Your assignment – With nothing added and nothing dropped, write out all of the entries below.

Material for this exercise –
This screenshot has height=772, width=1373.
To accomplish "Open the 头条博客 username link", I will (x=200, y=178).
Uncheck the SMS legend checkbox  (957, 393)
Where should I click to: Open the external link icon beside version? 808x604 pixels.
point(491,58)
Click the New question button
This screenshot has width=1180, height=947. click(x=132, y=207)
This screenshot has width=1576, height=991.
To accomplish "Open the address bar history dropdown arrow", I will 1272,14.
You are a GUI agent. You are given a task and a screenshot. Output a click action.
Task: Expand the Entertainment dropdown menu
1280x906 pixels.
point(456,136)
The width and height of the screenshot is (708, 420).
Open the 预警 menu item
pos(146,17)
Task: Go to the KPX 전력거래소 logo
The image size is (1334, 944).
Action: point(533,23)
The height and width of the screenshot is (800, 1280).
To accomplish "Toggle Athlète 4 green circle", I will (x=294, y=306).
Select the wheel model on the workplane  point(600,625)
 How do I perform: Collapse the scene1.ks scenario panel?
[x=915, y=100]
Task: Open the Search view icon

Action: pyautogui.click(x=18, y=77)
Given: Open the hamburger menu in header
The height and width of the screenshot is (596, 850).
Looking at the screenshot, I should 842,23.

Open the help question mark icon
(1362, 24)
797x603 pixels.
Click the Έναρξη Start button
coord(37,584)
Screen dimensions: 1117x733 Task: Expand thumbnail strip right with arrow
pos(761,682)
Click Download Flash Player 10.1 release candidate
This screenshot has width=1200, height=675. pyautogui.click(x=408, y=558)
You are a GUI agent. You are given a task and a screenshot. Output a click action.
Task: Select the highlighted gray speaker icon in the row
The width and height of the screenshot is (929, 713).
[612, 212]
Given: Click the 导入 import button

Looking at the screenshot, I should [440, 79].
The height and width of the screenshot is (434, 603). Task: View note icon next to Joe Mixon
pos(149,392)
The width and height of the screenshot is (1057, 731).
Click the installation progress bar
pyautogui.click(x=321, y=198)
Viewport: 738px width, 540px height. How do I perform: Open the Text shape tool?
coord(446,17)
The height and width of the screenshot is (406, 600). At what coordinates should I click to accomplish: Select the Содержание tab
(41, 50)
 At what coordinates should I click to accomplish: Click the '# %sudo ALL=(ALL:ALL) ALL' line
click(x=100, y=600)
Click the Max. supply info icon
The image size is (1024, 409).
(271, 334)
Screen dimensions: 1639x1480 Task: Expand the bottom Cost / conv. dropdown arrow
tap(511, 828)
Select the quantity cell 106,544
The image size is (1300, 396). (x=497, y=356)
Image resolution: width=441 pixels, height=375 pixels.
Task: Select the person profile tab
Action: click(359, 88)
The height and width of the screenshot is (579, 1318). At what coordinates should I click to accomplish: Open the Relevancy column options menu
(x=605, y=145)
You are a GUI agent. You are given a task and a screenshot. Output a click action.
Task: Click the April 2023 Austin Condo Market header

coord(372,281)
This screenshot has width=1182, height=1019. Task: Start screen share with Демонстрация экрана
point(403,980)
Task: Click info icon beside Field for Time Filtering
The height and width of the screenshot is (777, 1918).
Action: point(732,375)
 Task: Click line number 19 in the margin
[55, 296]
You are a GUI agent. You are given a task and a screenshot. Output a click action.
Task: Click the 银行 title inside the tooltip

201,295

Answer box –
This screenshot has height=772, width=1373.
To accomplish "Open the 头条博客 username link", I will (x=200, y=178).
Uncheck the SMS legend checkbox  (957, 393)
Where should I click to: Open the external link icon beside version? 808x604 pixels.
point(491,58)
Click the New question button
This screenshot has width=1180, height=947. click(x=132, y=207)
This screenshot has width=1576, height=991.
To accomplish "Open the address bar history dropdown arrow", I will 1272,14.
You are a GUI agent. You are given a task and a screenshot. Output a click action.
Task: Expand the Entertainment dropdown menu
1280x906 pixels.
point(456,136)
The width and height of the screenshot is (708, 420).
Open the 预警 menu item
pos(146,17)
Task: Go to the KPX 전력거래소 logo
The image size is (1334, 944).
Action: point(533,23)
The height and width of the screenshot is (800, 1280).
To accomplish "Toggle Athlète 4 green circle", I will (x=294, y=306).
Select the wheel model on the workplane  point(600,625)
 How do I perform: Collapse the scene1.ks scenario panel?
[x=915, y=100]
Task: Open the Search view icon

Action: pyautogui.click(x=18, y=77)
Given: Open the hamburger menu in header
The height and width of the screenshot is (596, 850).
Looking at the screenshot, I should 842,23.

Open the help question mark icon
(1362, 24)
797x603 pixels.
Click the Έναρξη Start button
coord(37,584)
Screen dimensions: 1117x733 Task: Expand thumbnail strip right with arrow
pos(761,682)
Click Download Flash Player 10.1 release candidate
This screenshot has width=1200, height=675. pyautogui.click(x=408, y=558)
You are a GUI agent. You are given a task and a screenshot. Output a click action.
Task: Select the highlighted gray speaker icon in the row
The width and height of the screenshot is (929, 713).
[612, 212]
Given: Click the 导入 import button

Looking at the screenshot, I should [440, 79].
The height and width of the screenshot is (434, 603). Task: View note icon next to Joe Mixon
pos(149,392)
The width and height of the screenshot is (1057, 731).
Click the installation progress bar
pyautogui.click(x=321, y=198)
Viewport: 738px width, 540px height. How do I perform: Open the Text shape tool?
coord(446,17)
The height and width of the screenshot is (406, 600). At what coordinates should I click to accomplish: Select the Содержание tab
(41, 50)
 At what coordinates should I click to accomplish: Click the '# %sudo ALL=(ALL:ALL) ALL' line
click(x=100, y=600)
Click the Max. supply info icon
The image size is (1024, 409).
(271, 334)
Screen dimensions: 1639x1480 Task: Expand the bottom Cost / conv. dropdown arrow
tap(511, 828)
Select the quantity cell 106,544
The image size is (1300, 396). (x=497, y=356)
Image resolution: width=441 pixels, height=375 pixels.
Task: Select the person profile tab
Action: click(359, 88)
The height and width of the screenshot is (579, 1318). At what coordinates should I click to accomplish: Open the Relevancy column options menu
(x=605, y=145)
You are a GUI agent. You are given a task and a screenshot. Output a click action.
Task: Click the April 2023 Austin Condo Market header

coord(372,281)
This screenshot has width=1182, height=1019. Task: Start screen share with Демонстрация экрана
point(403,980)
Task: Click info icon beside Field for Time Filtering
The height and width of the screenshot is (777, 1918).
Action: point(732,375)
 Task: Click line number 19 in the margin
[55, 296]
You are a GUI agent. You are given a task and a screenshot. Output a click action.
Task: Click the 银行 title inside the tooltip

201,295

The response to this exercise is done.